What you are asked to do: Format every line of the listing below as a Markdown table with two columns, Row and Line, numbering the rows and skipping blank lines. Leave the pictures out of the table.

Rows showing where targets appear

— Begin —

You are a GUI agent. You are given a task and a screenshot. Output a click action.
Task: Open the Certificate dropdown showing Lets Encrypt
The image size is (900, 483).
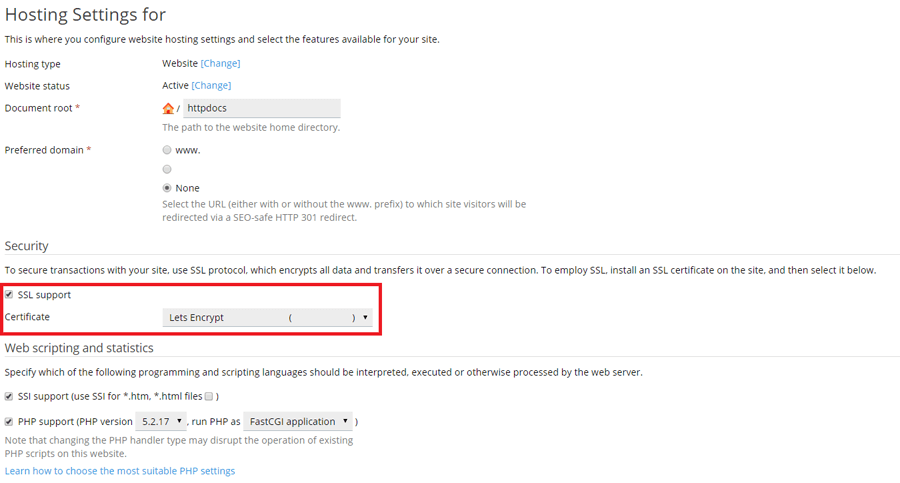(267, 317)
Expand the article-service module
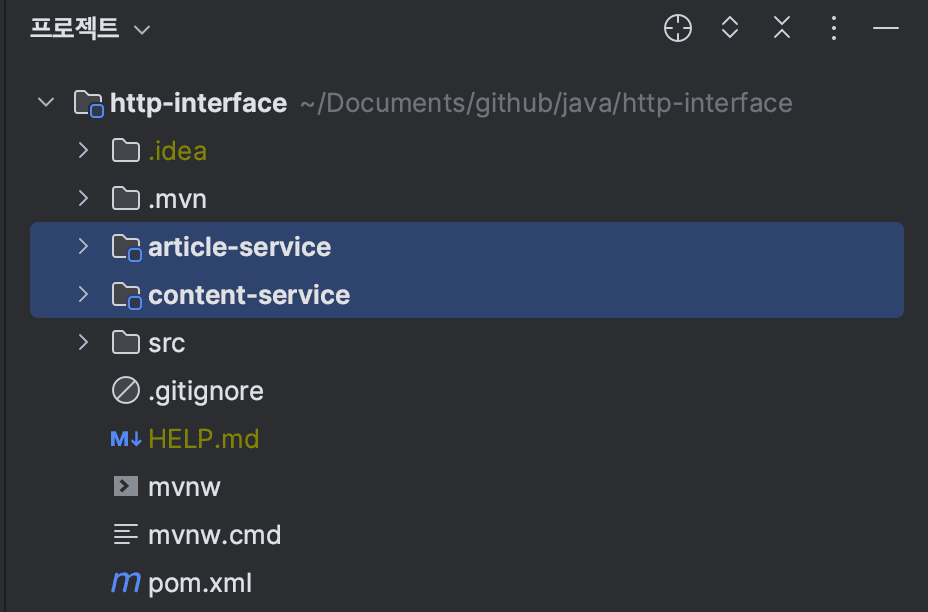 [83, 247]
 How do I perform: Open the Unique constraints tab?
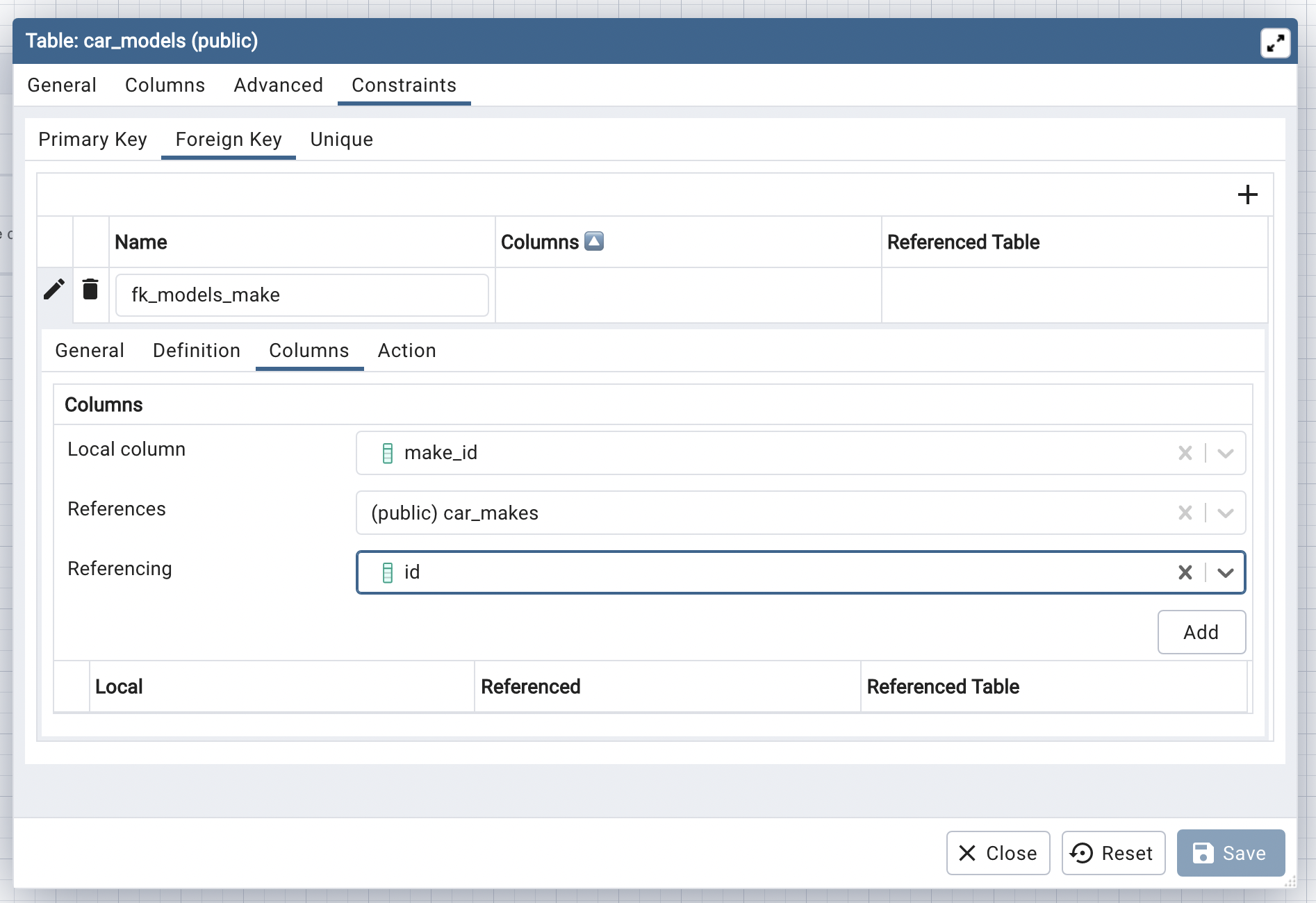341,140
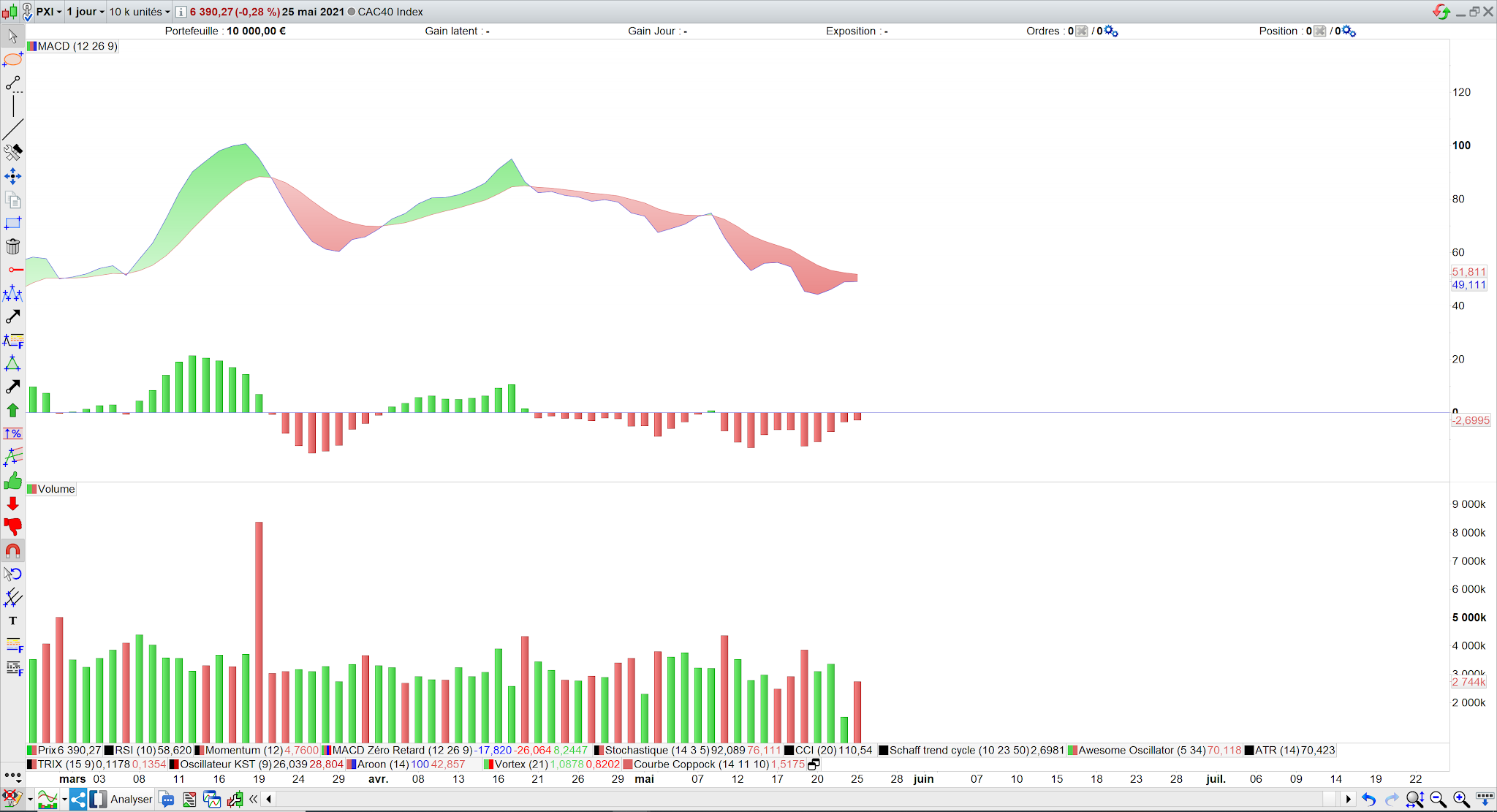
Task: Select the red thumbs-down icon
Action: [12, 526]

— End —

Result for this task:
| Row | Line |
|---|---|
| 1 | You are a GUI agent. You are given a task and a screenshot. Output a click action. |
| 2 | Task: Open the Certificate dropdown showing Lets Encrypt |
| 3 | The image size is (900, 483). |
| 4 | (267, 317) |
| 5 | Expand the article-service module |
| 6 |  [83, 247] |
| 7 |  How do I perform: Open the Unique constraints tab? |
| 8 | 341,140 |
| 9 | Task: Select the red thumbs-down icon |
| 10 | Action: [12, 526] |